The bill, H.R. 5656, was scaled back to cover just one year, 2015, but supporters say that would be a good start. Although Congress has agreed to fund the initiative, the White House never sought statutory authority for it, which has raised concerns within the administration and among some anti-hunger advocates that the initiative could be rolled back or eliminated by a future Congress or president.
House aides expected the bill to be on Tuesday's suspension calendar but it was not. Prospects for the bill in the Senate are uncertain. A spokesman for Sen. Robert Casey, D-Pa., who is lead sponsor of a similar, but longer-term bill, said there was no definitive word Monday on whether or when the Senate would move the House bill.

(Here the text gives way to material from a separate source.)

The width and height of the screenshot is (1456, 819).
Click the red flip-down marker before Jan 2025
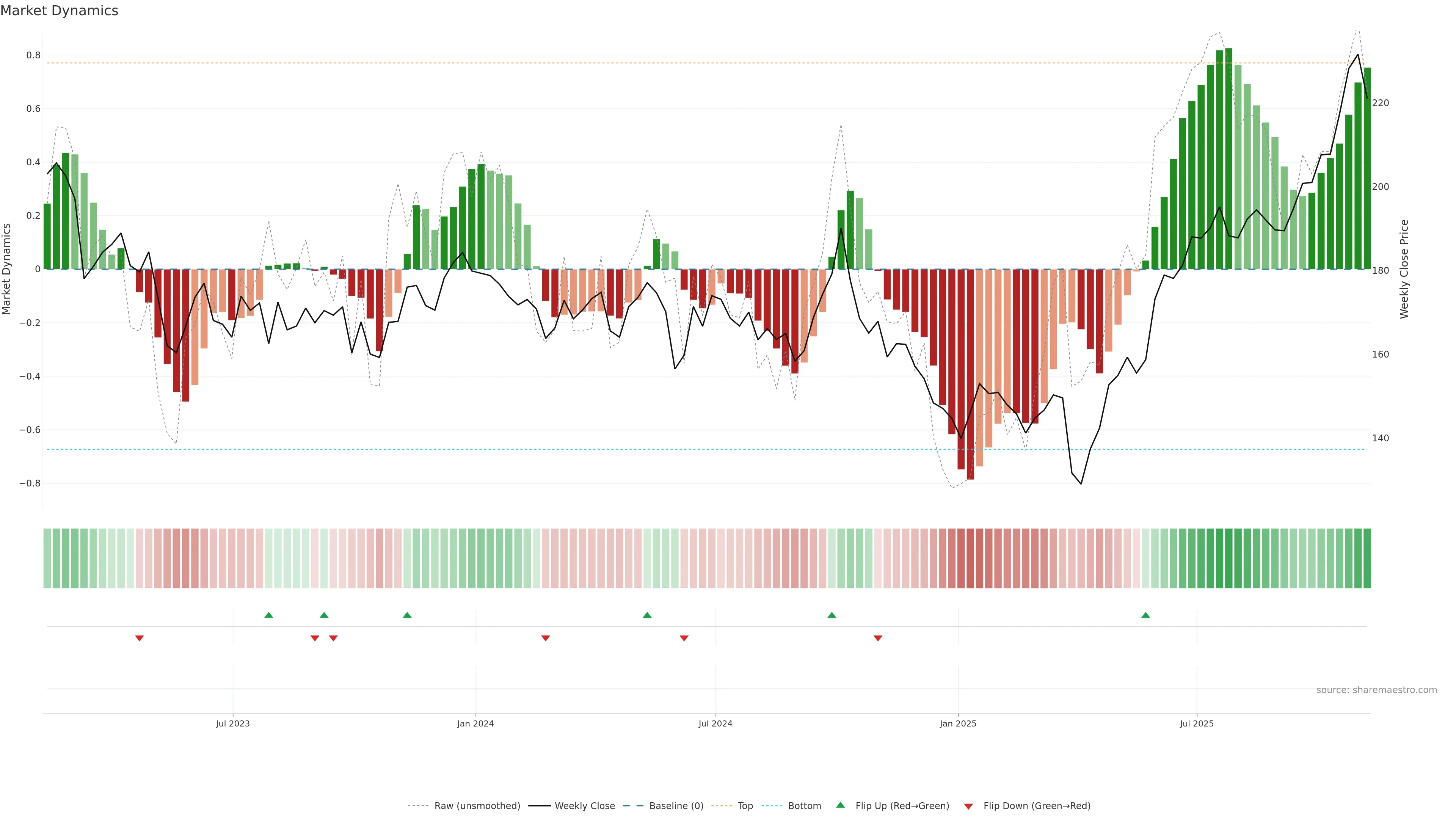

The chairman of the Senate Foreign Relations Committee, Robert Menendez, D-N.J., seemed doubtful Monday evening the Senate would move a bill before Congress adjourns. “I’m not sure we could accept the House bill the way it is because I haven’t seen it,” he told Agri-Pulse.
Providing the initiative with statutory authority would put it on similar footing as former President George W. Bush's popular PEPFAR initiative for fighting AIDS globally. The House bill would require the administration to produce a report detailing the initiative's progress. The report would have to include an analysis of its impact by gender and lay out benchmarks and strategies for improving the target countries.
Feed the Future grew out of a commitment that Obama and other G8 leaders launched in 2009 to increase food production in the wake of food price spikes that provoked riots in some countries. The initiative works in cooperation with host countries, non-governmental organizations and the private sector to set up demonstration projects for increasing crop yields, build and improve supply chains and to reduce malnutrition. The goal is for host countries to then take up and expand successful ideas.
Starting in 2012, corporate giants such as DuPont and Cargill committed funding to augment the efforts led by the U.S. Agency for International Development.